The experiment design looks good, but there are key analyses that I would expect to see in the paper. Some appear later but should be presented much earlier. Please include a better analysis of bacterial species found in donor vs. recipients. Analysis of the transmitted bacterial species, not in terms of overall statistics (like Shannon diversity), or PCoA plots, but big heat map(s) that show(s) which strains were transferred and which were not. And/or rank abundance curves with relevant taxa highlighted. The PCoA plots often show different axes (not always named axis 1 and 2), and it feels like there are more interesting results in the full data.

We thank the reviewer for this suggestion. In fact, a heat map was provided (previously Figure 3A) that does in fact show the abundances of all bacterial types in both donor and recipients, but a clear legend was missing, and we apologize for that. This has now been corrected. The heat map provides clear information on the bacterial types found in donor vs. Recipient. We agree with the reviewer that the heat map should be presented earlier, and we now show the heat map in Figure 2A and have provided text earlier on (subsection “Gut microbiota of recipient mice shows higher diversity when compared to donors”) to present to what degree types were transferred. We further discuss how the relative abundances shown in the heatmap is similar in donor and recipient mice for most types, demonstrating that the abundance distribution of bacterial types in the recipient mice reflected to a large degree those of the donors, showing that transfer of the microbiota did not result in major rearrangements in community structure.

We prefer not to focus on the exact taxonomic assignments of relevant taxa as such assignments are difficult to make for these largely uncharacterized wild-derived microbiomes. Please be aware that we do make such assignments for the taxa that are impacted by colonization order (Supplementary file 1), which is the focus of this study. Clearly, both rank abundance curves and larger tables could be provided if requested, but we do question that value of adding this information.

Figure 1B: It seems like data from Parents A/B are missing from both WT and Rag1^-/- experiments. I wonder if these parents had higher alpha-diversity, too (like the pups), because they were exposed to a mixture. Please add if available. (To be clear, I mean the parents of the AB/AB treatment mice, given that the parents of the A/B and B/A treatment mice are shown.)
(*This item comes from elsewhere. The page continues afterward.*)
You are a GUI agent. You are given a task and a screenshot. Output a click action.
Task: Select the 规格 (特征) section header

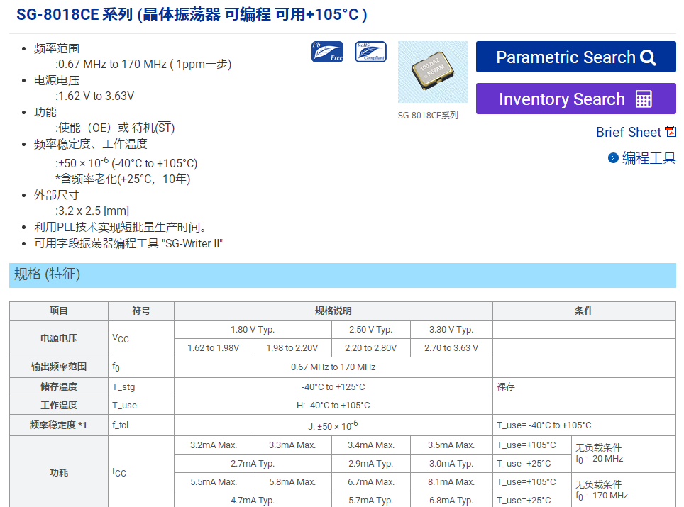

Indeed, the Parents A/B also have higher alpha-diversity consistent with the findings in all recipient mice, and we have added them into the revised Figures 2B-E. Please be aware that parents were not included in the statistical analysis as they only served as a reference and the objective of the statistical test was to determine if recipient mice at 78 days were more diverse than donor mice.

Figure 1C: How come there is variation in samples A,B in panel C but not in B? How many samples are in each group?

The reason for this is that to determine A and B specific types, data from donor and parent mice were combined to avoid sample size bias that results from having only one sample profiled for each of the donor communities. Amount of samples are now added to the figure legend (now Figure 2), and the figure legend has been modified to clarify these issues.

Figure 2 needs a lot of polishing. Axes are not consistent, sizes are not consistent. Clearly, it is not ready for publishing. PCoA axis should have% variance explained added to them.

Figure 2, which is now Figure 3 in the revised version, has been polished to make axes and sizes consistent. Please be aware that these are not PCoA plots, but NMDS plots (non-metric multidimensional scaling, within the vegan package in R), which have many advantages of PCoA, such as making assumption about data distribution, and is a very popular method in ecology. There is no meaningful way to express axis variation in NMDS. Instead, a low stress value is preferred (as a guide <0.05 stress value is considered excellent, and <0.1 good). Stress values have been added to the figures.

Subsection “Assessing the importance of colonization history and dispersal limitation towards shaping gut microbiota structure” and Figure 2A: It appears that all of the recipient animals cluster closer to donor A than they do to donor B. Is this consistent with the statement that "B/A mice clustered closer to Donor B"? Is there a significant difference in the clustering of A/B vs. B/A mice with Donor A vs. Donor B? In Figure 2A, parent colors are not distinguishable from A/B, B/A; the x-axis label is missing; Parents A/B are missing.

We thank the reviewer for pointing this out and agree it was not clear. We have now clarified that we mean distances between the A/B and the B/A group in comparison with the other groups, and not absolute distances (subsection “Assessing the importance of colonization history and dispersal limitation towards shaping gut microbiota structure”). Since this is only an overview graph that also contains donor and parent mice, statistics were not done here. However, they are done in the analysis shown in Figure 3C without the parents, and we have now compared average distances of the groups to the donors A and B, and they indeed are significantly different (Figure 3B). Colors have changed to make them distinguishable.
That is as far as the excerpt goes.